Presa de una gran agitación, me levanté de un salto y abrí la ventana con objeto de que el exterior me propinara una bofetada de aire fresco. Entonces la vi. Las vías férreas transmitían el mismo desamparo de todos los días. Una sombra alargada se deslizaba entre sus surcos como si reptara, probablemente una víbora que buscaba el contacto frío del metal. Y sobre ella, iluminando espasmódicamente su piel escamosa, se alzaba la única y desangelada farola que vomitaba sus últimos estertores de luz sobre la calle.
Una luz muy similar a la que, durante unos brevísimos instantes, había brotado de la maqueta del Faro de Alejandría. Ahí estaba la señal que tanto ansiaba.
Fijé la vista en el fajo de billetes y me dije que ya iba siendo hora de abandonar la burbuja.
Hay trenes que solo pasan una vez en la vida. Eso es lo que se ha dicho siempre. Puede que sea una frase hecha, una de estas cursiladas que pronuncian los que creen haber tomado la decisión correcta. Sin embargo, ¿y si la estación ha cerrado para cuando hemos llegado? ¿Y si ya han pasado todos los trenes del día y nos vemos obligados a resignarnos y pedir un taxi? ¿Es posible que alguien aguarde su aparición en vano, sin obtener más respuesta que el canto de los grillos o el ulular del viento? Nadie puede prever la llegada de un tren. Podrá tratar de anticiparse, reservando los billetes o agudizando el oído para distinguir el traqueteo de las ruedas sobre la grava. Pero sus horarios son indescifrables, incluso para el propio maquinista. Es como si el refranero español, con su insistencia en no desaprovechar las oportunidades, nos forzara a rezar a ese supuesto vehículo salvador, a ese carruaje tirado por los más bravos rocines, sin poder hacer algo distinto que esperar. Y, mientras tanto, mientras contamos impacientes los minutos del reloj mordiéndonos las uñas hasta la cutícula, otros trenes desfilarán delante de nuestras narices sin que nos demos cuenta. Porque estuvimos demasiado pendientes de uno en concreto.

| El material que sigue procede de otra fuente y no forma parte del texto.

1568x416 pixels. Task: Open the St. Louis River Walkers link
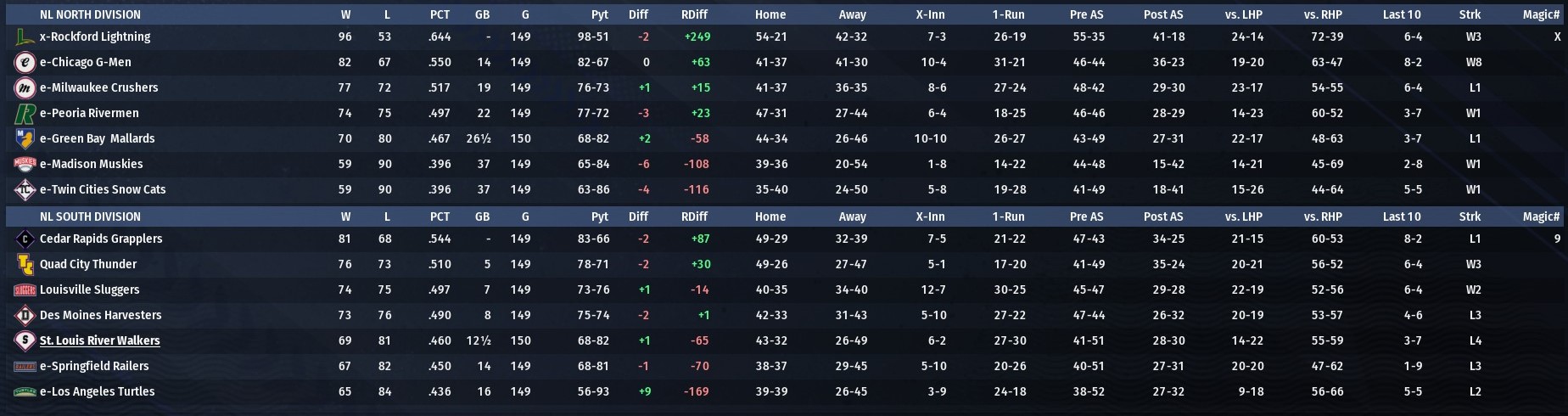click(99, 341)
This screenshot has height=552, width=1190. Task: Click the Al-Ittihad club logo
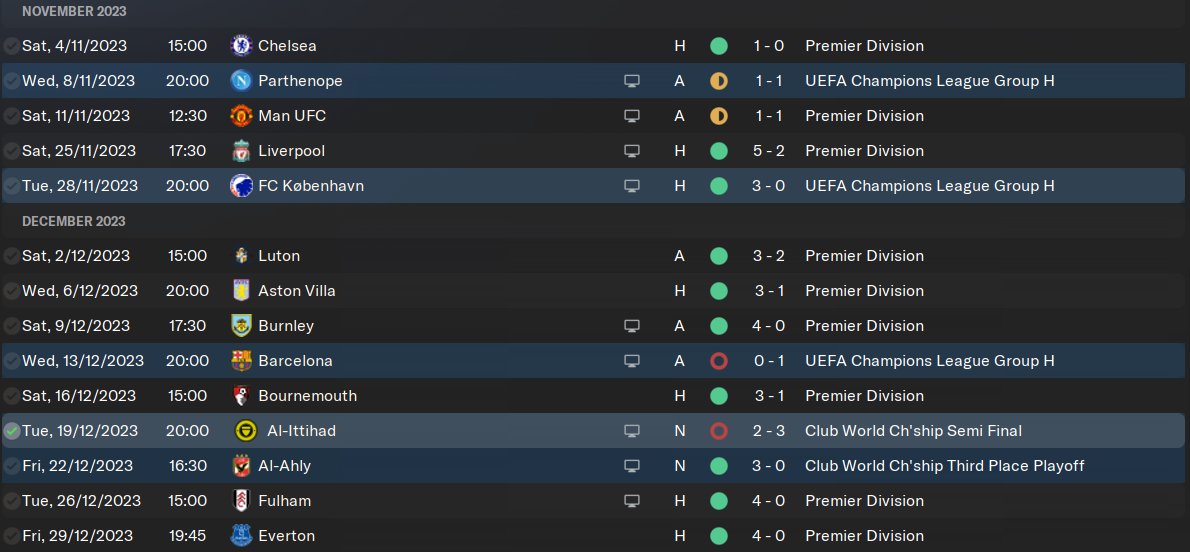pyautogui.click(x=241, y=431)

De la supuesta gallina de los huevos de oro.
Por eso, cuando a la mañana siguiente me personé en el andén y un joven me preguntó si iba a subirme al tren, recuerdo que le respondí sonriendo de oreja a oreja:
—No solo a este. Voy a subirme a todos.
Salté dentro del vagón, me tumbé y observé a través del cristal. Desde mi posición podía distinguirse la ventana de mi buhardilla y el alféizar en el que tantas veces me había apoyado para fantasear con aquel día. Cerré los ojos y dejé que el convoy y la ilusión que sentía me transportaran a Copenhague.
El viaje resultó arduo, no tanto por las numerosos transbordos que se debían realizar, sino porque el corazón amenazaba con salirse del pecho en cada latido. Todavía hoy me sorprendo de cómo no me fracturé las falanges por la fuerza con la que crucé los dedos para que todo acabara bien.
Por suerte o por bendición, mi mujer me recibió con los brazos abiertos. Supongo que en la capa de ceniza que en los últimos meses había cubierto su alma, aún quedaba sitio para una pizca de esperanza y afecto. Nos fundimos en un abrazo que a día de hoy atesoro en mi memoria como el más necesario de mi vida.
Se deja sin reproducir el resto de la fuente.